As Fiddy mentioned yesterday on the Angie Martinez program, it's pretty well accepted that Koch Records is where artists go when they can't talk any major label into spending money on them. I wonder though if it's really that much worse than being signed to a major label.

For starters, not every artist on Koch is a major label reject - just the vast majority of them. For example, Team Rocket capo Jim Jones bypassed the whole "trying to make it work at a major label" thing altogether and started his career as an MC with Koch Records.

His Hustler's P.O.M.E. has sold about 300,000 copies since it was released in November, which is hardly a staggering figure, but still fairly impressive by today's standards. By comparison, how many major label artists sold as many albums in three months last year?

Probably not very many.

Granted, Jim Jones is the exception in the sense that he actually made a song that people like, but isn't the whole point of being on a major label in the first place to get your song played on the radio ad nauseum regardless of whether or not anyone actually likes it? Correct me, if I'm wrong.

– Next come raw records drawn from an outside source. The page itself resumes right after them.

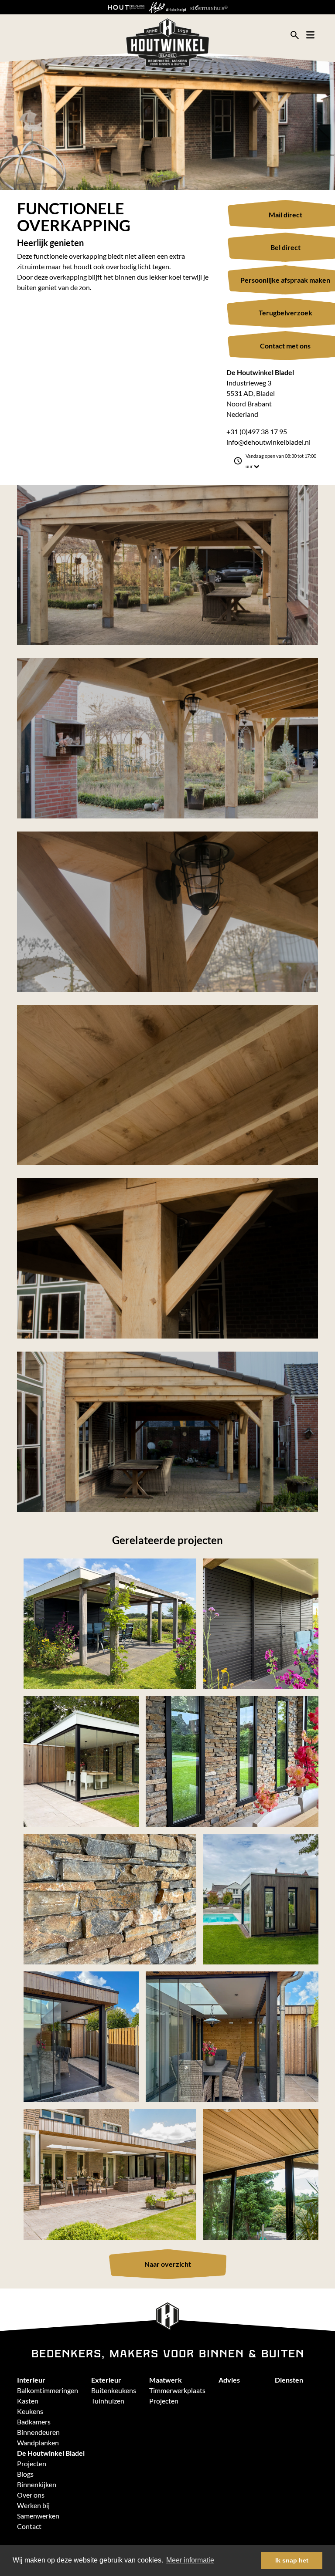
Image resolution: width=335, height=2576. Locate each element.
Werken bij (33, 2505)
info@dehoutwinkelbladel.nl (268, 442)
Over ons (30, 2495)
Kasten (27, 2401)
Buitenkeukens (113, 2390)
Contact (29, 2526)
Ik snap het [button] (291, 2560)
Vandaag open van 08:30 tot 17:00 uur (281, 461)
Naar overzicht (167, 2264)
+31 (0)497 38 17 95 (256, 431)
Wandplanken (38, 2442)
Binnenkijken (36, 2484)
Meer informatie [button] (190, 2560)
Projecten (163, 2401)
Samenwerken (38, 2516)
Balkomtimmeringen (47, 2390)
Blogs (25, 2474)
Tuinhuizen (107, 2401)
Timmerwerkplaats (177, 2390)
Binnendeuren (38, 2432)
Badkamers (34, 2421)
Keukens (30, 2411)
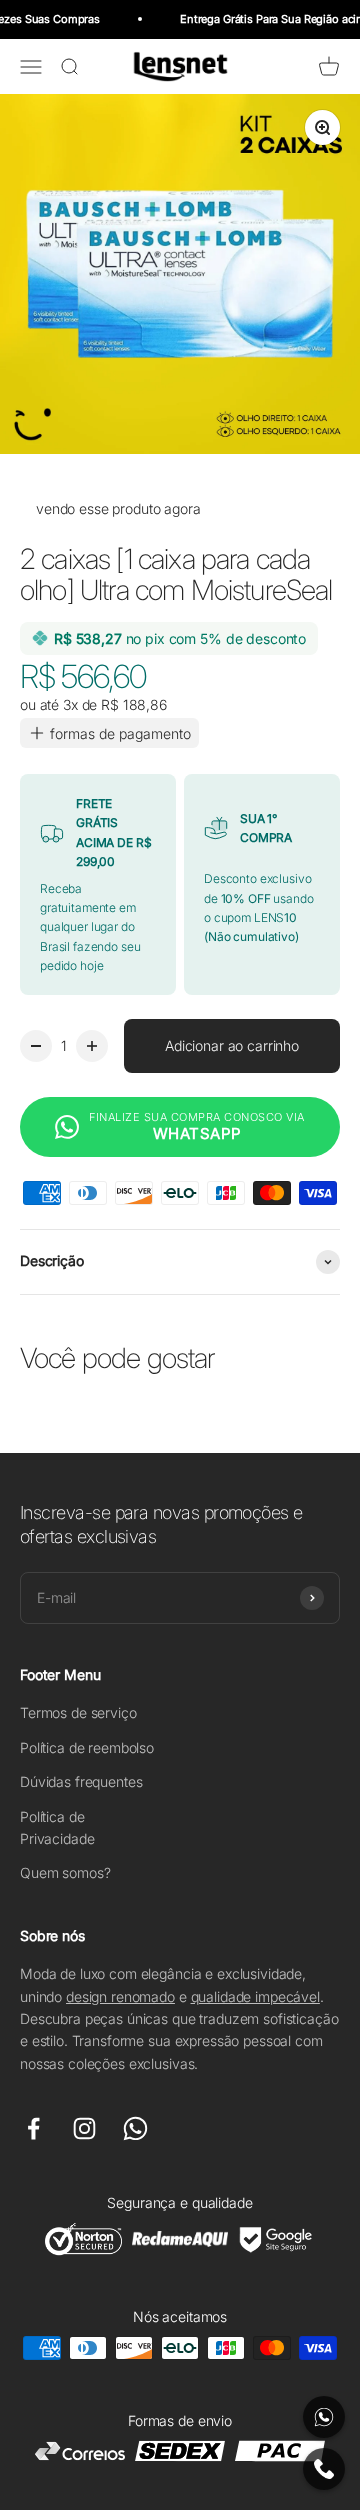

In general, the main argument for being on a major label is that they can promote your album so much better that it's worth only getting paid $.90 per album sold. But most major labels these days can hardly push anything past a few hundred thousand copies sold anyway, and that's if you're lucky.

Lupe Fiasco's album, to use an example, has been out way longer than Hustler's P.O.M.E. and yet it hasn't sold as many copies, despite being one of the better promoted rap albums of the year. What's more, Jim Jones will make a lot more per copy of his album sold than Lupe Fiasco.

Rappers on Koch Records like to claim that they make $7 per album sold, which sounds like a whole lotta BS to me. But, even if they're only making half that much, they might still have the better deal. If these major labels can't promote your album anyway, why pay them for it?